Die Landeshauptstadt Innsbruck hat den Beschwerdeführern Aufwendungen in der Höhe von S 11.930,-- binnen zwei Wochen bei sonstiger Exekution zu ersetzen.
Begründung
Mit dem angefochtenen Bescheid wurde über Berufung der mitbeteiligten Partei gegen die Abweisung ihres Bauansuchens durch die Behörde erster Instanz der mitbeteiligten Partei die Baubewilligung zur Errichtung einer Einfriedungsmauer an der Südseite und an der Ostseite ihres Grundstückes in einer maximalen Höhe von 2,0 m, gemessen von der Oberkante des anschließenden Nachbarsockelmauerwerkes erteilt.
Die Beschwerdeführer sind Eigentümer der an der Ostgrenze des Grundstückes der mitbeteiligten Partei anschließenden Liegenschaft. Die im angefochtenen Bescheid im Spruch genannte Nachbarsockelmauer, von deren Oberkante die zulässige Höhe der bewilligten Mauer nach dem Spruch zu berechnen wäre, ist die auf dem Grundstück der Beschwerdeführer vor rund 30 Jahren errichtete Stützmauer, die die Terrasse auf dem Grundstück der Beschwerdeführer stützt.

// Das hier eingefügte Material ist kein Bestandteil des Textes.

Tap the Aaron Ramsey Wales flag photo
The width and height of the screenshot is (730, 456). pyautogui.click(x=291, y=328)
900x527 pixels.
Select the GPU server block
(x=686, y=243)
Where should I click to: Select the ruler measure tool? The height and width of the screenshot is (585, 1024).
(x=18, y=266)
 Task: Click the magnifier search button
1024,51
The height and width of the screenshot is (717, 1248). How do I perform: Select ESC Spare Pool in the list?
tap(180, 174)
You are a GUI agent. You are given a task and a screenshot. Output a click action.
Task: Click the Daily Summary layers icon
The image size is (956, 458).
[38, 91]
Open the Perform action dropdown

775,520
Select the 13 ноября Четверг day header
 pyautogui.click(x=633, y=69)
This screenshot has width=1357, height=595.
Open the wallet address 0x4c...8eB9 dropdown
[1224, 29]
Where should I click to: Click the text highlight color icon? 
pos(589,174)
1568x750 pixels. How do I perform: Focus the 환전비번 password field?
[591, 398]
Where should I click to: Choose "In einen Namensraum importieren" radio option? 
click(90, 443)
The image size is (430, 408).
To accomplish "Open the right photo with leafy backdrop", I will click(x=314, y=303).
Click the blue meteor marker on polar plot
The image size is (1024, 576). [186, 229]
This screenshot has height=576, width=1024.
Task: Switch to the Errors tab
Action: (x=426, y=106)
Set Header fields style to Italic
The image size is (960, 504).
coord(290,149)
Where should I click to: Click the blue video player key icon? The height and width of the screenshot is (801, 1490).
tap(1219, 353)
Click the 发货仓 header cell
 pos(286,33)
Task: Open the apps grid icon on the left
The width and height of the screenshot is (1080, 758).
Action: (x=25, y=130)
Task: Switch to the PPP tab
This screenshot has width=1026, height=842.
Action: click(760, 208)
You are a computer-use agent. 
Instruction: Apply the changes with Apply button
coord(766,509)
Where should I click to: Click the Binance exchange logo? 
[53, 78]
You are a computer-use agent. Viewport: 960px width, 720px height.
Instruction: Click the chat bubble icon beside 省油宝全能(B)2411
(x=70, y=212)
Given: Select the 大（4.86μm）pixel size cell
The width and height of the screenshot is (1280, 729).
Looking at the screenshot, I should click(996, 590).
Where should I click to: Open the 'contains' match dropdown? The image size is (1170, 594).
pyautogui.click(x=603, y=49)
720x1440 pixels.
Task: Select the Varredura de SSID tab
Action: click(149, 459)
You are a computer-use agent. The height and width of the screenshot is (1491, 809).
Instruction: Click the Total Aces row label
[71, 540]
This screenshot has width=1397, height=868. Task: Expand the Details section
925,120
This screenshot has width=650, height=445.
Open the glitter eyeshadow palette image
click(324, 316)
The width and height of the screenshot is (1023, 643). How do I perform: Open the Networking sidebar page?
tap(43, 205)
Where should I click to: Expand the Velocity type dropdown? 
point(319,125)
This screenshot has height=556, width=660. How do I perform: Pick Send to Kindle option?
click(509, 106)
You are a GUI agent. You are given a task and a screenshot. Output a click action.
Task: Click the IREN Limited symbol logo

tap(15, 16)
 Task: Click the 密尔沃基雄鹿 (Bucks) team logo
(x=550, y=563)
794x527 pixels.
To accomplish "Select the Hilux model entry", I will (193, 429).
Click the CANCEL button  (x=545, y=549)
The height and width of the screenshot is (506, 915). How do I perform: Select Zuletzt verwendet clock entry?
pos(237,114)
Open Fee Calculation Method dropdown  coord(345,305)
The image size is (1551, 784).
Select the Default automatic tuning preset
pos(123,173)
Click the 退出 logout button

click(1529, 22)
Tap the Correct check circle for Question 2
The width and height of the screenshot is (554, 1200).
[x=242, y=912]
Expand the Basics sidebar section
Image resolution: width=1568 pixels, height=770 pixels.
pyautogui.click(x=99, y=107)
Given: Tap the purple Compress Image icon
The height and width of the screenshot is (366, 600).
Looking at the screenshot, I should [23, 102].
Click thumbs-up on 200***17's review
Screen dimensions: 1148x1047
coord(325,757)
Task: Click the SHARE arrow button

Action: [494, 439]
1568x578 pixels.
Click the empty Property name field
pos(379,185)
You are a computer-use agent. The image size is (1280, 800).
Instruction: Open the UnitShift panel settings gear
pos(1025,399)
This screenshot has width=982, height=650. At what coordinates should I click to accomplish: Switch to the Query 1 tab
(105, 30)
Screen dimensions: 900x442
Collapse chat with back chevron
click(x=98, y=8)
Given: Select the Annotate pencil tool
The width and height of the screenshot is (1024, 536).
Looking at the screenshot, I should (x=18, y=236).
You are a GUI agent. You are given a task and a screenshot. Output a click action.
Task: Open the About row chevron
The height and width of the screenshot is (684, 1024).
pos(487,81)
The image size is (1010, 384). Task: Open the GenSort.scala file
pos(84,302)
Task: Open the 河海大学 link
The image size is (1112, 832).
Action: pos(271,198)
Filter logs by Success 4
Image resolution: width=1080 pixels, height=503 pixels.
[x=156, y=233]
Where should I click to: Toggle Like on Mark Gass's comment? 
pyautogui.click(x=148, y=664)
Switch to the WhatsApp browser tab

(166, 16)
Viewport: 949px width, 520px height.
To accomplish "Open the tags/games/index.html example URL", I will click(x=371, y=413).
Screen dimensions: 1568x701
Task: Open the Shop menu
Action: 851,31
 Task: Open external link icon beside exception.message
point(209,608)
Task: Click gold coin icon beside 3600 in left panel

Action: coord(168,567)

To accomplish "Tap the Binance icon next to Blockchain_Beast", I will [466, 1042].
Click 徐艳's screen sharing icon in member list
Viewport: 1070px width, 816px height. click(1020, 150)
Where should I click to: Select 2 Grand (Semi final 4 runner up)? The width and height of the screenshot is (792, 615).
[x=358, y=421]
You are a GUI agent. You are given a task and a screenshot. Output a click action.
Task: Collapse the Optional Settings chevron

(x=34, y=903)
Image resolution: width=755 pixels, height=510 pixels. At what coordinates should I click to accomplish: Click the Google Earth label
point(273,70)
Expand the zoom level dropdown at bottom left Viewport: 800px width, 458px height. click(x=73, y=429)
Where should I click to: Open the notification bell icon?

Südlich des auf dem Grundstück der Beschwerdeführer errichteten Wohnhauses war vor 30 Jahren durch Aufschüttung des Geländes entlang der Grundstücksgrenze zur mitbeteiligten Partei eine Terrasse errichtet worden. An der Grundstücksgrenze zur mitbeteiligten Partei wurde im Einvernehmen mit dem Rechtsvorgänger der mitbeteiligten Partei eine Stützmauer errichtet, die für die Aufschüttung der Terrasse notwendig war.
Das Ansuchen der mitbeteiligten Partei wurde in erster Instanz abgewiesen, da die Stützmauer ein Bauwerk darstelle und bei der Berechnung der Höhe der beantragten Einfriedungsmauer gemäß § 7 Abs. 6 lit. b der Tiroler Bauordnung 1989 nicht von der Oberkante dieser Mauer ausgegangen werden könnte.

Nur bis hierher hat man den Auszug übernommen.